PARTS OF THE EXERCISE
- A) In the tool description review, explain why it says descriptions should be short.
- B) Write a continuation of the tool description review, starting right after its last line.

-- TEXT BLOCK follows --

Does the description disclose side effects, auth requirements, rate limits, or destructive behavior?

With no annotations provided, the description carries full burden for behavioral disclosure. While 'Delete' implies a destructive mutation, it doesn't specify whether deletion is permanent or reversible, what permissions are required, or what happens to associated data. For a destructive tool with zero annotation coverage, this leaves critical behavioral traits undocumented.

Agents need to know what a tool does to the world before calling it. Descriptions should go beyond structured annotations to explain consequences.

Conciseness5/5

Is the description appropriately sized, front-loaded, and free of redundancy?

The description is maximally concise with a single, direct sentence that states exactly what the tool does. There's no wasted language or unnecessary elaboration, making it immediately scannable and front-loaded with the essential information.

Shorter descriptions cost fewer tokens and are easier for agents to parse. Every sentence should earn its place.

Completeness2/5

Given the tool's complexity, does the description cover enough for an agent to succeed on first attempt?

For a destructive operation tool with no annotations and no output schema, the description is insufficiently complete. It doesn't address critical context like whether deletion is permanent, what confirmation or warnings might apply, what happens on success/failure, or how this differs from other task-modification tools in the sibling set.

Complex tools with many parameters or behaviors need more documentation. Simple tools need less. This dimension scales expectations accordingly.

Parameters3/5

Does the description clarify parameter syntax, constraints, interactions, or defaults beyond what the schema provides?

-- TEXT BLOCK concluded --
-- RECORDED INFORMATION follows --

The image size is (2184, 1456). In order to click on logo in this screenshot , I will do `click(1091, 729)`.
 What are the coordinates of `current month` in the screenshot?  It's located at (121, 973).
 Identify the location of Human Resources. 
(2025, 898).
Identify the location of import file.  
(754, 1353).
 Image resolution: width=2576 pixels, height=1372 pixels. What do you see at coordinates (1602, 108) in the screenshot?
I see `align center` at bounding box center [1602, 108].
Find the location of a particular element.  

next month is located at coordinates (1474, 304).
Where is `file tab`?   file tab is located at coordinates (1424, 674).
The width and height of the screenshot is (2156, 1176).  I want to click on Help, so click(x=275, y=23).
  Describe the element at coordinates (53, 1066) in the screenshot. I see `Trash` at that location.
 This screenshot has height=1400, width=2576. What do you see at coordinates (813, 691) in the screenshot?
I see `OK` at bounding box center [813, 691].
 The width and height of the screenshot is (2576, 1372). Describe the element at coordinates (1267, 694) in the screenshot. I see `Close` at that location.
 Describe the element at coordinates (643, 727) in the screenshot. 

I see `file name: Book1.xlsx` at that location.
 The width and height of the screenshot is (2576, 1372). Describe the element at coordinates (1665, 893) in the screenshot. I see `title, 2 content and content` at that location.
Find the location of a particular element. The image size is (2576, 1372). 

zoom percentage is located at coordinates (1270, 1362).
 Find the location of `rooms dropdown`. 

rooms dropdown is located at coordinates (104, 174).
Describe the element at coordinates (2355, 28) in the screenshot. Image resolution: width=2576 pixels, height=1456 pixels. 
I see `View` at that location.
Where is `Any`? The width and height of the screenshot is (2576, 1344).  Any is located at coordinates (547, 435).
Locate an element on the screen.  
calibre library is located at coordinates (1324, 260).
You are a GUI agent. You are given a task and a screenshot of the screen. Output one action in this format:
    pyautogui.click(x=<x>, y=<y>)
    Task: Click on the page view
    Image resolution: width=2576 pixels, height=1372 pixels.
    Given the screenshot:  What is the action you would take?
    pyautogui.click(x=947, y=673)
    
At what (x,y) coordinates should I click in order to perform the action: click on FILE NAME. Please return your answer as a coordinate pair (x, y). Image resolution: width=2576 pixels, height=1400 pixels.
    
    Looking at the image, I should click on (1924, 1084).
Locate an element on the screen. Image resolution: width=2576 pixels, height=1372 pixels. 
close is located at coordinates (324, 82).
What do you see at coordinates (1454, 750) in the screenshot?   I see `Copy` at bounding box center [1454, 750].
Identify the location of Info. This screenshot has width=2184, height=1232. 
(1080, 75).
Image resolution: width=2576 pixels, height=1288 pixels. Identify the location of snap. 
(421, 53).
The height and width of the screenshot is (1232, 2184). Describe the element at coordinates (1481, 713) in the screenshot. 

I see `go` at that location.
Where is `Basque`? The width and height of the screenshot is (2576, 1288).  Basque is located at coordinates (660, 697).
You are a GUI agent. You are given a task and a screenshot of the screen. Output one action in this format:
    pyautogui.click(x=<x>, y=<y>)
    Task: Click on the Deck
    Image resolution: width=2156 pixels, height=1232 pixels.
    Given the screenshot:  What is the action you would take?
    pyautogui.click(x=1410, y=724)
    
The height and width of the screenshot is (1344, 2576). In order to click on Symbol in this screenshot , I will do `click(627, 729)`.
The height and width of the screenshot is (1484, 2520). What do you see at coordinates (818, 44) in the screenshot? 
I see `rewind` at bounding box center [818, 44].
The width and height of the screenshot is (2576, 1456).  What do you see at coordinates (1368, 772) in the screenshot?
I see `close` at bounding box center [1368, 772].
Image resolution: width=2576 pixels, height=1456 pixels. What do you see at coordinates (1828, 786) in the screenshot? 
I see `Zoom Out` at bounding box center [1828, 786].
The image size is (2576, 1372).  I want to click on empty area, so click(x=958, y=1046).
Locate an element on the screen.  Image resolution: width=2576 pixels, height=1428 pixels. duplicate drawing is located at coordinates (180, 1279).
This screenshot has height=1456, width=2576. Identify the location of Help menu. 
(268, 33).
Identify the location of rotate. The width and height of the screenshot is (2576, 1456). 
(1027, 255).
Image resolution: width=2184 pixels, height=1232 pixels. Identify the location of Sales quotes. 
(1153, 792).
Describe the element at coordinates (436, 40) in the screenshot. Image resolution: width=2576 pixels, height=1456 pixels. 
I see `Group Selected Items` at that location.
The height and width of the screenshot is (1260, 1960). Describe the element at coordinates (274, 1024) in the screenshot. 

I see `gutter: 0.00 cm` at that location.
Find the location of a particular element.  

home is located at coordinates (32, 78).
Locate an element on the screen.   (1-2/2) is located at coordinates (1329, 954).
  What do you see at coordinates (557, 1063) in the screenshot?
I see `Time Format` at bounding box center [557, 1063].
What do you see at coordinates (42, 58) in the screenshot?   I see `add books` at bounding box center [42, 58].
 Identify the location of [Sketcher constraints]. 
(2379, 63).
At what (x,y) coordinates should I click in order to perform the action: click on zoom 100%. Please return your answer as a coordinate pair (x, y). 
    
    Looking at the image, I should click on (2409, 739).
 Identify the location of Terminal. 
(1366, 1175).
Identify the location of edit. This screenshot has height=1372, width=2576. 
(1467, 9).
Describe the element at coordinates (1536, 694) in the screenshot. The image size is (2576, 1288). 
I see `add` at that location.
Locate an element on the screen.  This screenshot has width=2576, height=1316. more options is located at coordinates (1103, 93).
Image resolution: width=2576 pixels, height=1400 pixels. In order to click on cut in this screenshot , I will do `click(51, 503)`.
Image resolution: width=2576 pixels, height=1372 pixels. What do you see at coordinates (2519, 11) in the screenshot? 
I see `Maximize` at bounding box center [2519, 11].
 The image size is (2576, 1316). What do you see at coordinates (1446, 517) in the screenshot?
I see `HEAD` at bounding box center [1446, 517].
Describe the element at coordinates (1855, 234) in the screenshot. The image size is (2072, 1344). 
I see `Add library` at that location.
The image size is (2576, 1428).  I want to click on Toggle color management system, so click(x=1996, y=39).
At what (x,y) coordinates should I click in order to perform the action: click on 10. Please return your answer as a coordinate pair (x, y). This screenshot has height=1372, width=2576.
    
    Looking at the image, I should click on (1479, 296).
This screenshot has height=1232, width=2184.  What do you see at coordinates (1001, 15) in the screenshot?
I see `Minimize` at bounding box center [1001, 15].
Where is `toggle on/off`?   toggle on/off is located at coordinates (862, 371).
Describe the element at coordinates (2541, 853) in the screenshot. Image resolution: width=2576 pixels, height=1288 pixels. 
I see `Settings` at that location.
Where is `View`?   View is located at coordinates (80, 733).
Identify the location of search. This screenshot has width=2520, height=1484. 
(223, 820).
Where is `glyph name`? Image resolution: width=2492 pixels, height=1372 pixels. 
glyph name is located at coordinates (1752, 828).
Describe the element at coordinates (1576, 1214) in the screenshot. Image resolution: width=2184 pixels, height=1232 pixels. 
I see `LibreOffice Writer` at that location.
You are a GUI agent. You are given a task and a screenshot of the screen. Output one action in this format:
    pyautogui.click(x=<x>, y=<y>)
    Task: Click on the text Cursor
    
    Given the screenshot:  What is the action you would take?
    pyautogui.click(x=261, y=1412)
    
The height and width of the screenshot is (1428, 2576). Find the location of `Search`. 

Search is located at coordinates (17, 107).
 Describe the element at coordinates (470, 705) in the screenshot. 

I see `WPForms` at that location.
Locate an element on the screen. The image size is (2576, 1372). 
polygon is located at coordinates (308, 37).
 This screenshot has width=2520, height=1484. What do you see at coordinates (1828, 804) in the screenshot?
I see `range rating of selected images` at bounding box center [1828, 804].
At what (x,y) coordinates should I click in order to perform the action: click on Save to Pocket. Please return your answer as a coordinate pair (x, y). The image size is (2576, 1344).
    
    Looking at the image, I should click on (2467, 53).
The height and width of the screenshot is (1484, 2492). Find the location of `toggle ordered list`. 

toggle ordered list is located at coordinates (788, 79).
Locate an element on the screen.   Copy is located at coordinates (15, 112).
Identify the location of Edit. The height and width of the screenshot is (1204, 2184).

-- RECORDED INFORMATION concluded --

EXPECTED OUTPUTS
- A) Shorter descriptions cost fewer tokens and are easier for agents to parse. That is why the review says every sentence should earn its place.

- B)
Schema description coverage is 100%, with the single parameter 'taskId' fully documented in the schema (including format guidance to 'use first 8 characters'). The description adds no additional parameter semantics beyond what the schema already provides, meeting the baseline expectation when schema coverage is complete.

Input schemas describe structure but not intent. Descriptions should explain non-obvious parameter relationships and valid value ranges.

Purpose4/5

Does the description clearly state what the tool does and how it differs from similar tools?

The description clearly states the action ('Delete') and target resource ('a task by ID'), making the purpose immediately understandable. However, it doesn't differentiate this tool from sibling tools like 'clear_completed' or 'complete_task' that also affect task state, missing an opportunity to clarify its specific role in the task management system.

Agents choose between tools based on descriptions. A clear purpose with a specific verb and resource helps agents select the right tool.

Usage Guidelines2/5

Does the description explain when to use this tool, when not to, or what alternatives exist?

No guidance is provided about when to use this tool versus alternatives. With siblings like 'clear_completed' (which might delete multiple tasks) and 'complete_task' (which changes status rather than removing), the description offers no context about appropriate use cases, prerequisites, or warnings about this destructive operation.

Agents often have multiple tools that could apply. Explicit usage guidance like "use X instead of Y when Z" prevents misuse.